LECs were co-cultured with LECs (LEC cc; control) or cancer cells (MCF-7, MDA-MB-231, and SK-BR-3) for 4 days prior to assay as described above. Further, a LEC cc supplemented with 10mM L-Lactic acid for 4 days was performed as well. On day 4, LECs were lifted, seeded at 40k cells per well of a seahorse XF96 cell culture micro-plate in 100 \(\upmu\)L 50:50 conditioned: fresh media, and allowed to attach for 5 h. Wells were rinsed 3 times with XF RPMI1640 Base Media supplemented with 5.5 mM glucose, 1 mM pyruvate, 2 mM glutamine (pH 7.4), followed by addition to a final volume of 180 \(\upmu\)L of media. The Cell Energy Phenotype Test (Agilent Technologies) was performed per manufacturer’s instruction with the Wave software (Agilent Technologies). In brief, after equilibration 3 baseline oxygen consumption rate (OCR) and extracellular acidification rate (ECAR) measurements were acquired followed by injection of oligomycin and FCCP (1 uM final concentration each) and 5 additional measurement acquisitions. The resulting data was processed with the Seahorse XF Cell Energy Phenotype Test Report Generator (Agilent Technologies).
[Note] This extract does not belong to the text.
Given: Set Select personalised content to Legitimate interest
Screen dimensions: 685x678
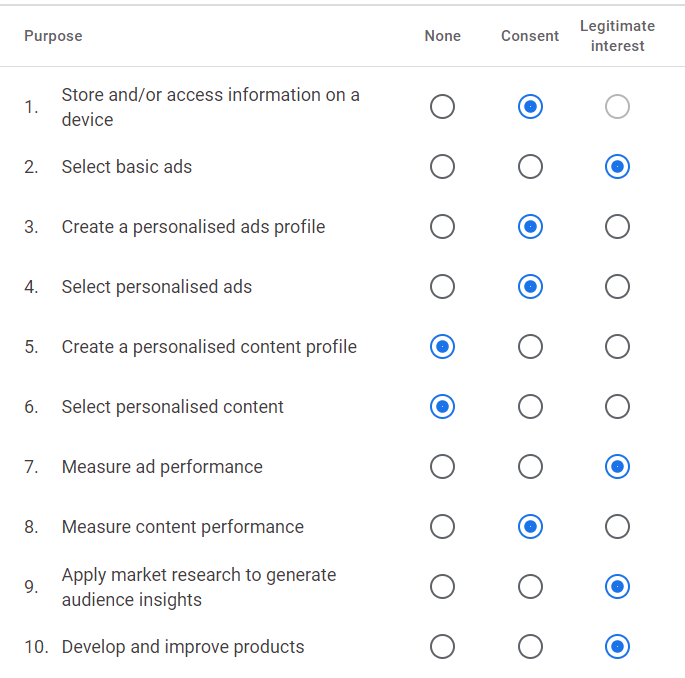Looking at the screenshot, I should point(617,407).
Cord network formation assay

24-well plates were coated with 300 \(\upmu\)g of 8 \(\upmu\)g/mL Matrigel (WiCell). Endothelial cells were seeded on the Matrigel coating at a concentration of \(2\times 10^{5}\) cells/well and left to attach for 1 h. Breast cancer cells were seeded on the top membrane of a 24 mm Transwell (Corning) at a density of \(5\times 10^{4}\,\hbox {cells/cm}^{2}\). Co-culture was initiated after 1 h. Cells were imaged using a Nikon microscope 10 h after co-culture initiation. Brightfield images of a \(2 \times 2\) grid in each well were acquired using a 10x objective. The Angiogenesis Analyzer plug-in in Image J/Fiji software was used to analyze the brightfield images and quantify junctions per area, branching per area and average tube length56.